AMD Bulldozer architecture - BeHardware
Written by Franck Delattre
Published on May 13, 2011
AMD is getting ready to relaunch itself on the x86 market. Although K10 architecture still gives good performance, it’s beginning to show its limitations in the face of the competition, particularly Sandy Bridge which is proving so effective on high end desktop platforms.
For its new family of processors, AMD has invested in the development of two new micro-architectures: Bobcat and Bulldozer. While Bobcat targets the market currently dominated by Atom, namely ultra-low energy consumption platforms, Bulldozer has been designed for server and high end desktop platforms.
Bulldozer represents the first truly new AMD architecture since 2003. The main innovation of the architecture lies in its CMT (Cluster Multi-Threading) technology which constitutes a new approach in the compromise between energy consumption and performance in multi-threaded processing and this is what we’ll be looking at in detail in this report.

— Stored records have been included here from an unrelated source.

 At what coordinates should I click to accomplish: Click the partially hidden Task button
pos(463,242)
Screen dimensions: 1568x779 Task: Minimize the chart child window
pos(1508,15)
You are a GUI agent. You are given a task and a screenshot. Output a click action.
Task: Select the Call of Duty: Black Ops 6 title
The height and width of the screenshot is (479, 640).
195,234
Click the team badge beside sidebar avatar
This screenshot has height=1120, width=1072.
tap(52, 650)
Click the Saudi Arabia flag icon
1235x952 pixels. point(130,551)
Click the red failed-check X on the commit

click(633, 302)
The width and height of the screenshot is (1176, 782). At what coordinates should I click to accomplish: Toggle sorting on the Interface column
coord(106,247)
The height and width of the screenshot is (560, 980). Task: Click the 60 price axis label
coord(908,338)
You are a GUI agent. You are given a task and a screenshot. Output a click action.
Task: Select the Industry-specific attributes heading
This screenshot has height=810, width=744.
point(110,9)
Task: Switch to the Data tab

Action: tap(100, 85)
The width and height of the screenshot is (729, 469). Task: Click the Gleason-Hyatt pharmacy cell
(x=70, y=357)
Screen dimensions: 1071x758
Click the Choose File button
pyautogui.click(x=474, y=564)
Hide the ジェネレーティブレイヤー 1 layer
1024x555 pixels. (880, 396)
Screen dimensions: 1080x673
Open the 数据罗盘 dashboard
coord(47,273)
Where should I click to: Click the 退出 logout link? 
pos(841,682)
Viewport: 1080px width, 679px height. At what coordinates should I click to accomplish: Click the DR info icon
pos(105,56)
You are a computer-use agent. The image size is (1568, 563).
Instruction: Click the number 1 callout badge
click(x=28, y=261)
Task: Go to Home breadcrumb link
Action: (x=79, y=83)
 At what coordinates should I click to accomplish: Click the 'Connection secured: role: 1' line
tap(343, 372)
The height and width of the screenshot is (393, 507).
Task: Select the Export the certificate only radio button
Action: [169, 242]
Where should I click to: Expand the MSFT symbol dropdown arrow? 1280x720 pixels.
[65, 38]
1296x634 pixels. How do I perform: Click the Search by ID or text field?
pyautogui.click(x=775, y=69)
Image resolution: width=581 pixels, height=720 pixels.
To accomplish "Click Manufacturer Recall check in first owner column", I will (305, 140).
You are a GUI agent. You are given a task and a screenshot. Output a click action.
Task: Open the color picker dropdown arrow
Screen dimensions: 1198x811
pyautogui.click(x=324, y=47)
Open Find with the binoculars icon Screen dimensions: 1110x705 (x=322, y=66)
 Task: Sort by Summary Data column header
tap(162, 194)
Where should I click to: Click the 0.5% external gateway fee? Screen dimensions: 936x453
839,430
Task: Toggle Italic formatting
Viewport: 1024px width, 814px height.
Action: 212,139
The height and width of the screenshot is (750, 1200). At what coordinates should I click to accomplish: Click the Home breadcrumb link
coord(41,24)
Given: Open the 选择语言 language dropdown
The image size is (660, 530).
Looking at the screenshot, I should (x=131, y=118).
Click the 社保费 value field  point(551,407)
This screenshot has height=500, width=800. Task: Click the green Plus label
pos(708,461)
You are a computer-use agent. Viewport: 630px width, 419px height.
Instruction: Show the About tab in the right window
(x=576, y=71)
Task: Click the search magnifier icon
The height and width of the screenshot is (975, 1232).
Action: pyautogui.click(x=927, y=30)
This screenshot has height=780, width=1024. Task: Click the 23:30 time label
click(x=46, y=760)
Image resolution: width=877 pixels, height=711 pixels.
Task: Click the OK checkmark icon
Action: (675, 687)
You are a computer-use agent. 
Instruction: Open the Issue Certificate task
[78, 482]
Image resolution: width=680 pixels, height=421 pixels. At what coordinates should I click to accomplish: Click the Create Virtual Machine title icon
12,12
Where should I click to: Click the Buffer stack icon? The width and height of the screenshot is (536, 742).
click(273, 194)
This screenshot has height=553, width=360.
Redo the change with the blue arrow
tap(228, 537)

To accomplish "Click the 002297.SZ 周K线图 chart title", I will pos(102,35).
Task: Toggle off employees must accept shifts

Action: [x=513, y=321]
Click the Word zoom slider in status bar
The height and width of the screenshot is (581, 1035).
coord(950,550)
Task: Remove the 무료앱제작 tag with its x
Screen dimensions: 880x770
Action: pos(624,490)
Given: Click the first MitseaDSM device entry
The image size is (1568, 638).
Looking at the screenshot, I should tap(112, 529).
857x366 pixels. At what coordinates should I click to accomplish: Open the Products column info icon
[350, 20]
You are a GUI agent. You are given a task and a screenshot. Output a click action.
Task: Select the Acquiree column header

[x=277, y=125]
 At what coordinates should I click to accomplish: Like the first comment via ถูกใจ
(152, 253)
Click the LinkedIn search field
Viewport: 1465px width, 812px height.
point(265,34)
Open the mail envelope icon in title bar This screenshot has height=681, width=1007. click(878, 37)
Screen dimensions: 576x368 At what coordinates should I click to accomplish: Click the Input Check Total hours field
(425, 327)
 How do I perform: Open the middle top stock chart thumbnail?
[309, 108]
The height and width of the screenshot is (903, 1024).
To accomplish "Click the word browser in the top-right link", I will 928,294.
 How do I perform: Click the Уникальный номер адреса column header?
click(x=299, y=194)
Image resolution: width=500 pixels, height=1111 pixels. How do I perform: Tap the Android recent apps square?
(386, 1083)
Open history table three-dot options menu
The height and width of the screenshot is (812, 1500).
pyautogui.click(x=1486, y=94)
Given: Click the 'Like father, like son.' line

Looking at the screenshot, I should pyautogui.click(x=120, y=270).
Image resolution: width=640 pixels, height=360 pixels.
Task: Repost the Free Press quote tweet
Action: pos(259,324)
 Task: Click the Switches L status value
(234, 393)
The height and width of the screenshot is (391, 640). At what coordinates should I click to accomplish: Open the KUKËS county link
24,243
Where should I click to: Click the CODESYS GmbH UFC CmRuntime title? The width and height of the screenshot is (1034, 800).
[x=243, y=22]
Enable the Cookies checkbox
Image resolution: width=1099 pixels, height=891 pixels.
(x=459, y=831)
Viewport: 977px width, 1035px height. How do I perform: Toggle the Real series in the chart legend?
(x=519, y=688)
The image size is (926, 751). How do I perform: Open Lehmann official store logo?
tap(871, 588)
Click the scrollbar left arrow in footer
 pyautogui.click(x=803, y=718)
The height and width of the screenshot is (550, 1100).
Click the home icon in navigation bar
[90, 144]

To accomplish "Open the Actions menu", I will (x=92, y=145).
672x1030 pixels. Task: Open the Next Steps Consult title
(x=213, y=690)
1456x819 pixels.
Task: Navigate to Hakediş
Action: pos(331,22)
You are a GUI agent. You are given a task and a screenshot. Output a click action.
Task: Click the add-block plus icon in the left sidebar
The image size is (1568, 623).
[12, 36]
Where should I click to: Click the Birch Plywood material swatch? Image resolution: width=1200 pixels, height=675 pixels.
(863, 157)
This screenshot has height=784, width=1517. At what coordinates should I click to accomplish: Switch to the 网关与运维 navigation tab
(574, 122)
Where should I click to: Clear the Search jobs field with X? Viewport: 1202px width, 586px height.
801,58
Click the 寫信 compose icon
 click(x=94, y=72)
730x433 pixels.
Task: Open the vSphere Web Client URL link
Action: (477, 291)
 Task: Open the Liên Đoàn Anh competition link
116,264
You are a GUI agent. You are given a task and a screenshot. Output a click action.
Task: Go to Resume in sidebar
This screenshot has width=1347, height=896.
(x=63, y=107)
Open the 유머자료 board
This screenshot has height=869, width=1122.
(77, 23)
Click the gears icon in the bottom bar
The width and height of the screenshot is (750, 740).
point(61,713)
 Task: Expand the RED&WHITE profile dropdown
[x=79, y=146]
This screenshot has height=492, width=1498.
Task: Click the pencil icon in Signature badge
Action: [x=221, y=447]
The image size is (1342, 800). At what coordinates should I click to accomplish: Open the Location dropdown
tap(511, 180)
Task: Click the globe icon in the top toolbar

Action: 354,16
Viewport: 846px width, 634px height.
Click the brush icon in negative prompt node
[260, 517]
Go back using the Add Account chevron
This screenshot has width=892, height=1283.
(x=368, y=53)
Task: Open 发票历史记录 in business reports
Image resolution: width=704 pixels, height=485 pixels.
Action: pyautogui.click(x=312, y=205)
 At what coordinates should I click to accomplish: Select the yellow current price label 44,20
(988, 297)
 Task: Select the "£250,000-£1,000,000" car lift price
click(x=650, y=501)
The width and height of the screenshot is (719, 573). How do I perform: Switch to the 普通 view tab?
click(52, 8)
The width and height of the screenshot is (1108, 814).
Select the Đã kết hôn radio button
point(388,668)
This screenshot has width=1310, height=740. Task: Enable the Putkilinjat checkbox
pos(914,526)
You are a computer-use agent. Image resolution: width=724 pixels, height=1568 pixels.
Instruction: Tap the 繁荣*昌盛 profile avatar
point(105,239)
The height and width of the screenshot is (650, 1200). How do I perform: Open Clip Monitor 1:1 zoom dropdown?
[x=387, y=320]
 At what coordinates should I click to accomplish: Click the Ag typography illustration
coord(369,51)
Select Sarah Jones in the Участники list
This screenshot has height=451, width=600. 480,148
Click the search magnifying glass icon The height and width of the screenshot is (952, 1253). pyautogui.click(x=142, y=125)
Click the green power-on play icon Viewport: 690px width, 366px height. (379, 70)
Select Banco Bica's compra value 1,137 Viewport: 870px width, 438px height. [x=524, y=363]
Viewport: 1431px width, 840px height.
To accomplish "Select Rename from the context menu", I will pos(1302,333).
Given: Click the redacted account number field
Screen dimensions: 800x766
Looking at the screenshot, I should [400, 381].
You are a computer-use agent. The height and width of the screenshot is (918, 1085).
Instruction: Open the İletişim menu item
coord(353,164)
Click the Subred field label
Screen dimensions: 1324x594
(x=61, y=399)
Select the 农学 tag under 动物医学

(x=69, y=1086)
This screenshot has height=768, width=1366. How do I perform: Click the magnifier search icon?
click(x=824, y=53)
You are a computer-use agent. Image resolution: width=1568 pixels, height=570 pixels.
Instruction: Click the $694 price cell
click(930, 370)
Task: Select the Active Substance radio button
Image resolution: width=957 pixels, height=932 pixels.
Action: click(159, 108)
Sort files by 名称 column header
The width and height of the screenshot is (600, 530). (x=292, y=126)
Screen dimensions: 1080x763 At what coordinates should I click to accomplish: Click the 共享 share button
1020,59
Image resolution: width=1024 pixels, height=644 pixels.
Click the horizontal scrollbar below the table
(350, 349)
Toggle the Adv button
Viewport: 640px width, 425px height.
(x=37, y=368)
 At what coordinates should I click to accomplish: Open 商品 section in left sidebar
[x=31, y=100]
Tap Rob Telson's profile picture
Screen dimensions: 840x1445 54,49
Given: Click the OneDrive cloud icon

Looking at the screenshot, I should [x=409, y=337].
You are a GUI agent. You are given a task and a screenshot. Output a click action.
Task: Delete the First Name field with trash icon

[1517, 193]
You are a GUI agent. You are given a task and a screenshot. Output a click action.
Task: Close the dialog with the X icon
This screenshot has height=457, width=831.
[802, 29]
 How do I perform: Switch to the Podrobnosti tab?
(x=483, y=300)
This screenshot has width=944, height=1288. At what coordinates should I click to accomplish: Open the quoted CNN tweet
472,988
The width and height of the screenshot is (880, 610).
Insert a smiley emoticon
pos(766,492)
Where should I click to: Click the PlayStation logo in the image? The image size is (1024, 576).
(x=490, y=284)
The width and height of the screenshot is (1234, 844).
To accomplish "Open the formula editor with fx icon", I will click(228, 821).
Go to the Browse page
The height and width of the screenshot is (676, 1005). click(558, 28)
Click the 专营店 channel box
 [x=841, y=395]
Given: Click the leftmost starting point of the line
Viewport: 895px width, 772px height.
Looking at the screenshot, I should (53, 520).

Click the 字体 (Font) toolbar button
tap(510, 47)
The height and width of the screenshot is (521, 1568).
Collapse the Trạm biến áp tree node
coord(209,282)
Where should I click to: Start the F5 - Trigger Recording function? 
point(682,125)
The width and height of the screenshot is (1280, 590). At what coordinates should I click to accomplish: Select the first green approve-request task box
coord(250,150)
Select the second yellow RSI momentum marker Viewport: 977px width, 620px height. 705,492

AMD has also looked at certain areas that are particularly critical in terms of good performance in a modern microprocessor and for which K10 architecture doesn’t cover all the bases. Bulldozer now has branch prediction worthy of the name and in this sense moves in the same direction as Intel on its latest architectures. AMD is setting out its stall to offer a serious alternative to the best Intel processors, highlighting its use of original technologies.
An architecture which puts its money on shared resources and … high frequency design!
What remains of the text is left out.